Salmo de David.
1DISPUTA, oh SEÑOR, con los que contra mí contienden; pelea con los que me combaten.
2Echa mano al escudo y al pavés, y levántate en mi ayuda.
3Y saca la lanza, cierra contra mis perseguidores; di a mi alma: Yo soy tu salvación.
4Avergüéncense y confúndanse los que buscan mi alma: vuelvan atrás, y sean avergonzados los que mi mal intentan.
5Sean como el tamo delante del viento; y el ángel del SEÑOR los acose.
6Sea su camino oscuridad y res­baladeros; y el ángel del SEÑOR los persiga.
7Porque sin causa escondieron para mí su red en un hoyo; sin causa hicieron hoyo para mi alma.
8Véngale el quebrantamiento que no sepa, y su red que escon­dió lo prenda: con quebranta­miento en ella caiga.
9Y gócese mi alma en el SEÑOR; y alégrese en su salva­ción.

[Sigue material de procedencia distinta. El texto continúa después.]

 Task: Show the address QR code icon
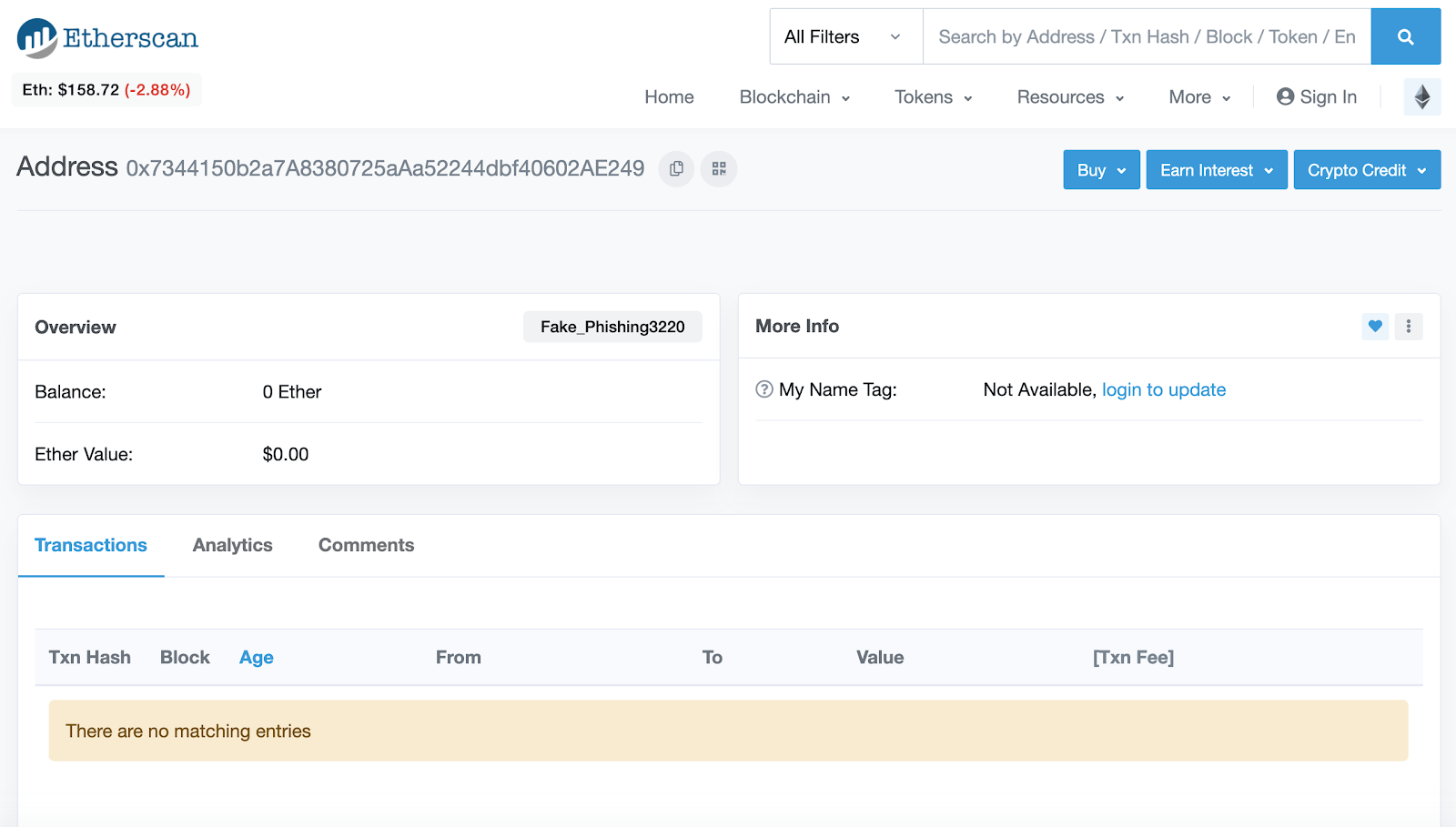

10Todos mis huesos dirán: SEÑOR, ¿quién como tú, que libras al afligido del más fuerte que él, y al pobre y menesteroso del que le despoja?
11Levantáronse testigos falsos; demandáronme lo que no sabía;
12Volviéronme mal por bien, para abatir a mi alma.
13Mas yo, cuando ellos enfer­maron, me vestí de saco; afligí con ayuno mi alma, y mi oración se revolvía en mi seno.
14Como por mi compañero, como por mi hermano andaba; como el que trae luto por madre, enlutado me humillaba.
15Pero ellos se alegraron en mi adversidad, y se juntaron; juntá­ronse contra mí gentes despre­ciables, y yo no lo entendía: des­pedazábanme, y no cesaban;
16Con los lisonjeros escarnece­dores truhanes, crujiendo sobre mí sus dientes.
17Señor, ¿hasta cuándo verás esto? Recobra mi alma de sus quebrantamientos, mi única de los leones.
18Te daré gracias en la grande congregación; te alabaré entre numeroso pueblo.
19No se alegren de mí mis ene­migos injustos: ni los que me aborrecen sin causa hagan del ojo.
20Porque no hablan paz; y con­tra los mansos de la tierra pien­san palabras engañosas.
21Y ensancharon sobre mí su boca; dijeron: ¡Ea, ea, nuestros ojos lo han visto!
22Tú lo has visto, oh SEÑOR; no calles: Oh SEÑOR, de mí no te alejes.
23Muévete y despierta para mi juicio, para mi causa, Dios mío y Señor mío.
24Júzgame conforme a tu justi­cia, oh SEÑOR Dios mío; y no se alegren de mí.
25No digan en su corazón: ¡Ea, alma nuestra! No digan: ¡Hémoslo devorado!
26Avergüencense, y sean con­fundidos a una los que de mi mal se alegran: vístanse de vergüenza y de confusión los que se engran­decen contra mí.
27Canten y alégrense los que están a favor de mi justa causa, y digan siempre: Sea ensalzado el SEÑOR, que ama la paz de su siervo.
28Y mi lengua hablará de tu jus­ticia, y de tu loor todo el día.